In 2005 a proponent was awarded “Applicant of Record” status, and since then has proposed at least three different configurations, all of which would also create major public safety and economic problems.
SaveTheBalaFalls.com, the local cottager association, and the public have therefore been actively engaged both in the process and also in ensuring the appropriate government Ministries, agencies, and politicians are presented with the many outstanding concerns and issues.
One major issue is that the Bala Falls landscape is central to Bala and the surrounding area’s recreation and tourism economy as the falls are very visible and accessible, and are the main focus of visits – including literally bus-loads of tourists in the summer. They come to view the falls, to climb on the rocks, and to play in the usually serene water at the base of the falls. There are also residences within 200 feet, as well as long-time and very popular public in-water recreation that occurs within 50 feet, both upstream and downstream of the proposed generating station and the treacherously turbulent water it would create.
Another major issue is that the proposed project would obstruct a traditional and historic Portage, which is still in use. As a result of a request by the MNR, written historical proof was provided to confirm that this Portage was in use prior to the initial Crown land patent, and Section 65(4) of the Public Lands Act prohibits such obstruction. In May 2013 the MNR unilaterally declared that this land was suddenly too dangerous for the public to access – even though their own 2011 Public Safety Measures Plan for this exact area had no such concerns. We have responded with reasons why this proposed project would still be illegal under the Public Lands Act, and await a response on this complicated topic.
Two years ago, the Ministry of the Environment (MOE) told us that in the ten years the current legislation has been in place, there have been more than 50 requests to elevate different proposed hydro-electric generation proposals to an Individual Environmental Assessment. Such further study is the required first step to having any chance of an Environmental Assessment (EA) approval being denied. But the MOE has denied EVERY ONE of these 50 requests. That is, there has never been a “Part II Order” request for elevation approved. This places the fairness and efficacy of the entire EA process in question.

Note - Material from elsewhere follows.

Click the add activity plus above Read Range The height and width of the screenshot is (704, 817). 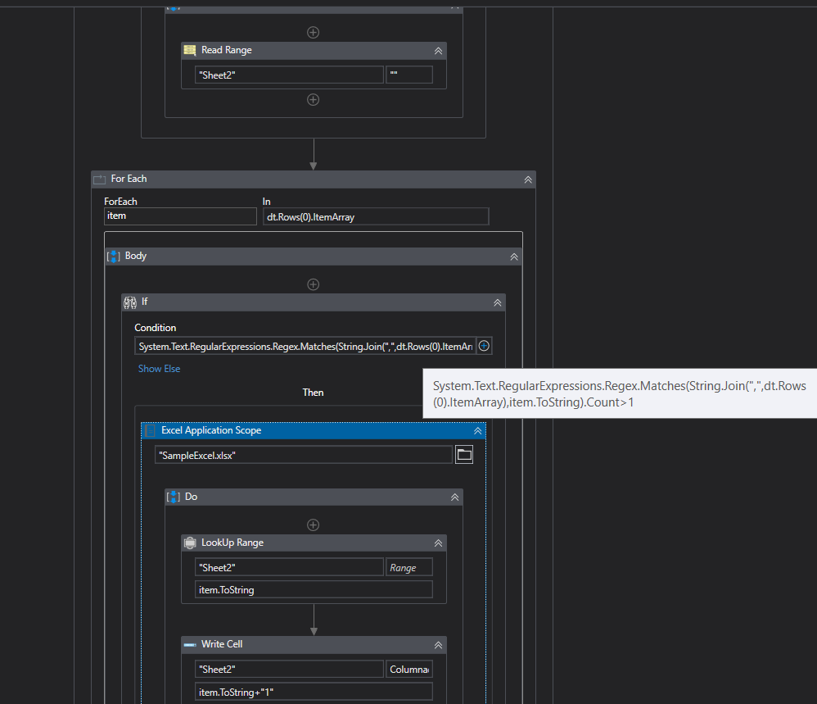click(x=313, y=32)
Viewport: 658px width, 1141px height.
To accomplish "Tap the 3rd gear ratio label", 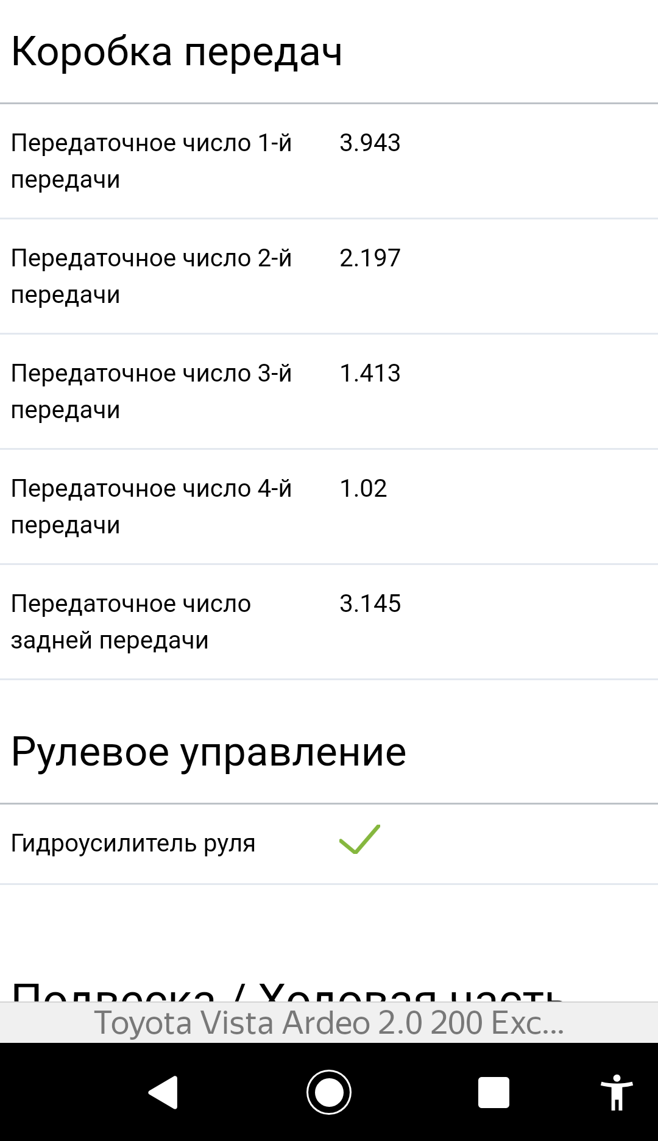I will [151, 391].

The current situation for the proposed Bala project is that not only are major approvals still required from all four levels of government, but there are legal challenges as well.
And SaveTheBalaFalls.com and the community will continue to ask; would it be safe, would it be beautiful, and would there be enough water over the falls to continue to draw people to Bala. We still don’t have answers, so we continue to ensure decision-makers know the problems.